The full paper associated with this dataset is avalible here.

What We Know

Release of greenhouse gases from thawing permafrost is potentially the largest terrestrial feedback to climate change and one of the most likely to occur; however, estimates of its strength vary by a factor of thirty. Some of this uncertainty stems from abrupt thaw processes known as thermokarst (permafrost collapse due to ground ice melt), which alter controls on carbon and nitrogen cycling and expose organic matter from meters below the surface. Thermokarst may affect 20–50% of tundra uplands by the end of the century; however, little is known about the effect of different thermokarst morphologies on carbon and nitrogen release.

What we found out

After measuring soil organic matter displacement, ecosystem respiration, and soil gas concentrations at 26 upland thermokarst features on the North Slope of Alaska, the researchers found that thermokarst morphology interacted with landscape parameters to determine both the initial displacement of organic matter and subsequent carbon and nitrogen cycling. The large proportion of ecosystem carbon exported off‐site by slumps and slides resulted in decreased ecosystem respiration postfailure, while gullies removed a smaller portion of ecosystem carbon but strongly increased respiration and N2O concentration.
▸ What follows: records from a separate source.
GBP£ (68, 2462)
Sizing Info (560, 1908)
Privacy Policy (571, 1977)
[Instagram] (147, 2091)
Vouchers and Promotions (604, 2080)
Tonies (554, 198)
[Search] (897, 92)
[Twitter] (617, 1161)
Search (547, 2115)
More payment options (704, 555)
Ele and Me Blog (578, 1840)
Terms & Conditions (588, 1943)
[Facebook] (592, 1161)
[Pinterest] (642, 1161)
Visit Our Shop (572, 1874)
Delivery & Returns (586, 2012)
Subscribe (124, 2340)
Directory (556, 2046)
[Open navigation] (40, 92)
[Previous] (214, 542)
Elevated N2O in gully soils persisted through most of the growing season, indicating sustained nitrification and denitrification in disturbed soils, representing a potential noncarbon permafrost climate feedback. While upland thermokarst formation did not substantially alter redox conditions within features, it redistributed organic matter into both oxic and anoxic environments. Across morphologies, residual organic matter cover, and predisturbance respiration explained 83% of the variation in respiration response. Consistent differences between upland thermokarst types may contribute to the incorporation of this nonlinear process into projections of carbon and nitrogen release from degrading permafrost.